§ DIRECTION:
Print the data below line for line, leaving out the pictures.

BEGIN MATERIAL TO PROCESS

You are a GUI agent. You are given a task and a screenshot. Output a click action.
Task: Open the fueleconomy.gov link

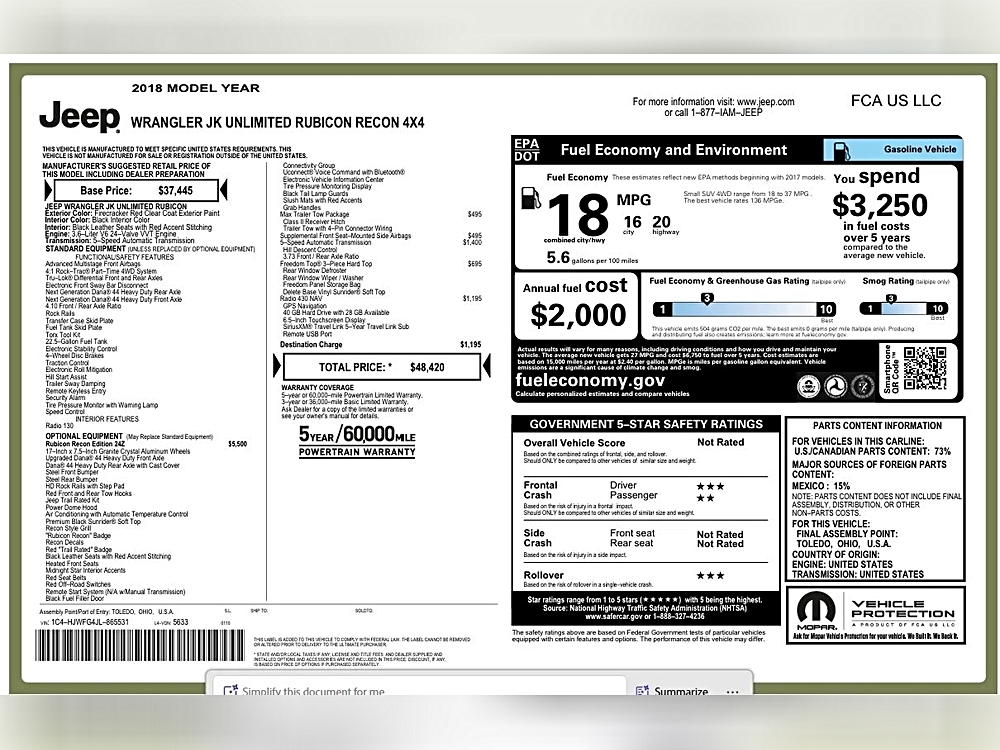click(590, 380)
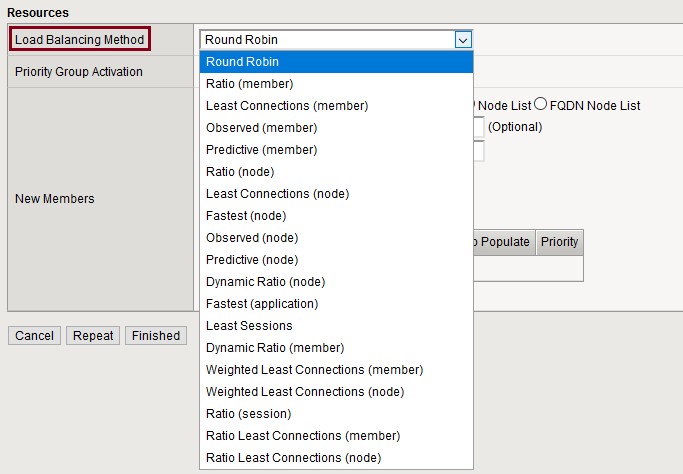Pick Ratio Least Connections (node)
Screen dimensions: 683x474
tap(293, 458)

END MATERIAL TO PROCESS

§ TASK SOLUTION:
You are a GUI agent. You are given a task and a screenshot. Output a click action.
Task: Open the fueleconomy.gov link

click(590, 380)
Pick Ratio Least Connections (node)
Screen dimensions: 683x474
tap(293, 458)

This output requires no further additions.